Il avait dit qu’il n’était jamais venu à F. auparavant. Que c’était la première fois. Pourtant presque immédiatement, quelque chose dans la couleur poussiéreuse des rues l’avait cueilli. Il n’avait pas éprouvé l’excitation de découvrir à son tour une ville mille fois célébrée. Ni l’appréhension d’être déçu devant ses splendeurs trop vantées. Il s’était senti bizarrement chez lui. Etait-ce la densité des bâtiments du centro città… l’obscurité des rues étroites ou les places inattendues… le jaune mat des façades… cette sensation de revenir chez lui. Comme s’il n’avait fait qu’errer ses vingt et une premières années de vie, toujours bancal, toujours heurté par l’impossibilité d’être vraiment présent dans des lieux transitoires.

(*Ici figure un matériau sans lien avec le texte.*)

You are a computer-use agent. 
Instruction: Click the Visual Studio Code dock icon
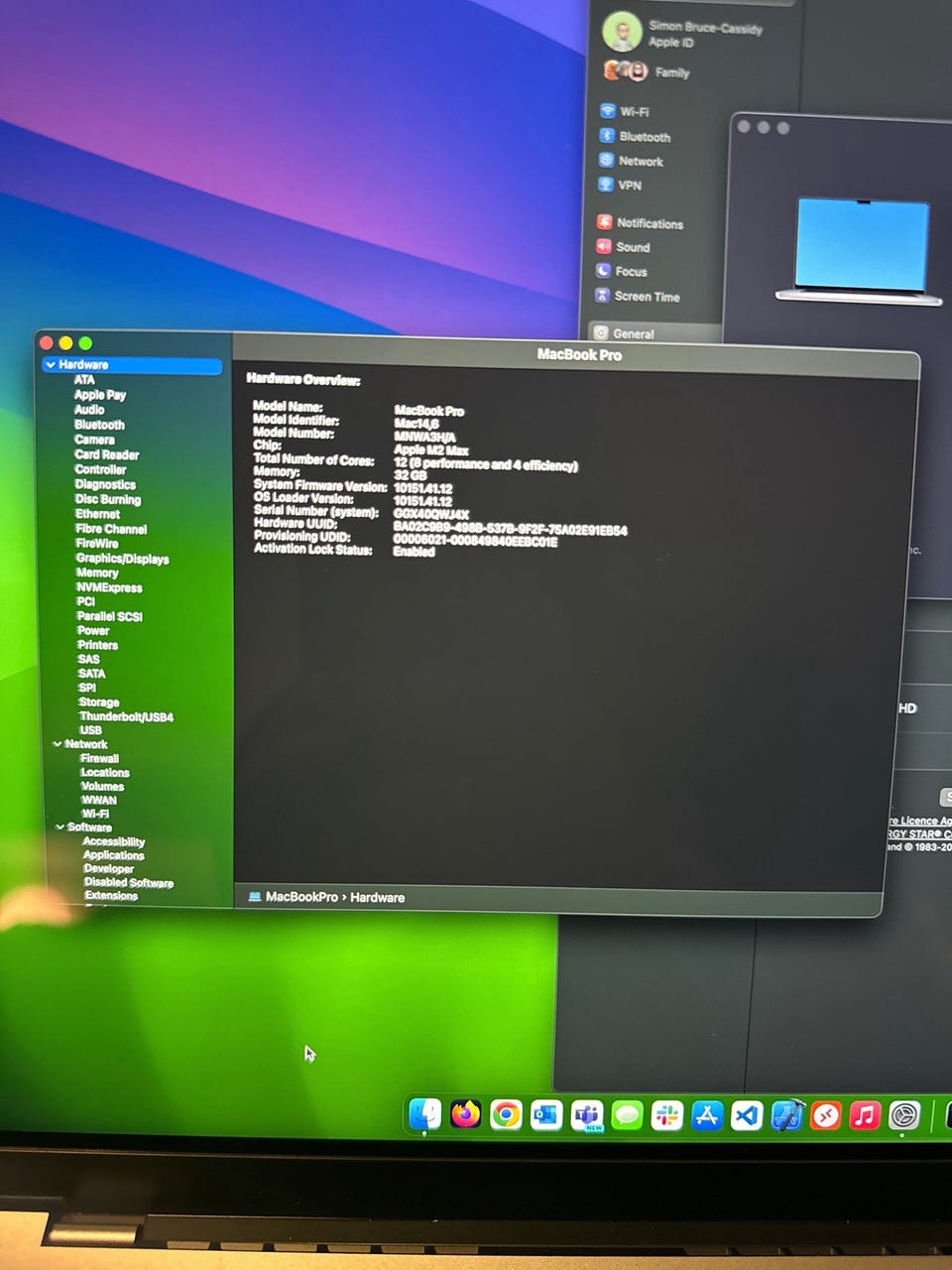(746, 1116)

Il voulait offrir un café au garçon et à la fille qui l’avaient pris en stop. Mais ils avaient insisté pour aller tout de suite voir le Duomo. Lui n’avait pas envie de se précipiter. Les ruelles sombres, les fenêtres closes lui convenaient pour le moment. Il voulait apprivoiser cette onde de déjà-vu qui affluait en lui. Il a pris son sac à dos dans le coffre de leur voiture et leur a dit qu’ils se retrouveraient plus tard. Une fraction de seconde, les yeux noirs de la fille se sont fixés sur lui. Devinait-elle qu’il éviterait de les recroiser ? Le garçon lui a souri.

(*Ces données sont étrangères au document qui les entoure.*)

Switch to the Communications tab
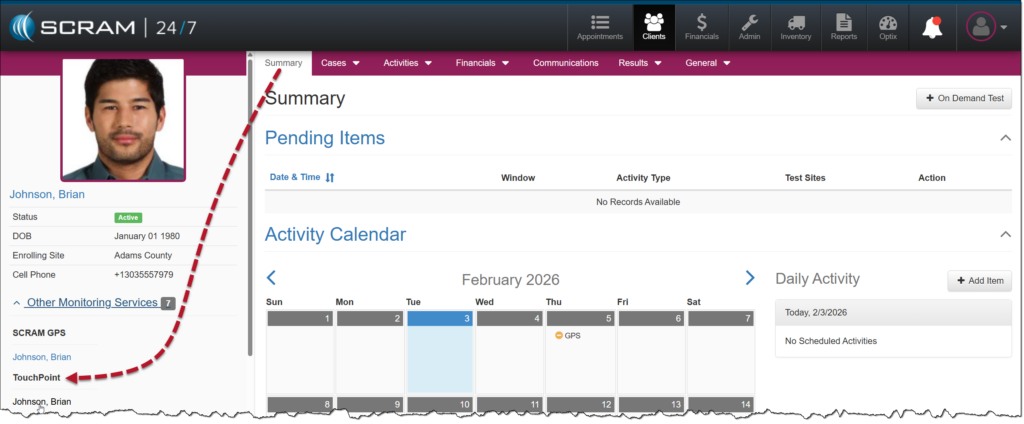1024x424 pixels. tap(565, 63)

Il avance dans l’ombre des rues et monte des escaliers de pierre vers des églises calmes où il n’entre pas. Il laisse la sensation organique d’être vivant-dans-la-ville le submerger. Bientôt il s’assoit sur des marches arrondies dont il saisit l’épaisseur à pleines mains. L’intimité qu’il ressent avec ces lieux le stupéfie. Il se demande si sa ville natale ressemblait à F. …ou si dans une lointaine vie antérieure il n’aurait pas vécu ici… l’idée d’avoir pu croiser un jour l’enfant divine, la belle Muse morte trop jeune le fascinerait… Mais il est juste assis là, sur cette marche de pierre piquée à laquelle qu’il s’accroche. Soulagé que la matérialité d’une ville le porte enfin.

 

Texte écrit pour l’atelier d’été de François Bon – Tiers Livre : Construire une ville avec des mots.
Proposition #1 : se concentrer mentalement sur une idée très simple : je reviens dans un lieu quitté il y a longtemps, mais chacun a un nombre très limité de ces lieux susceptibles de provoquer cette sensation – les lister – puis traiter de ce retour, mais impérativement à la 3ème personne.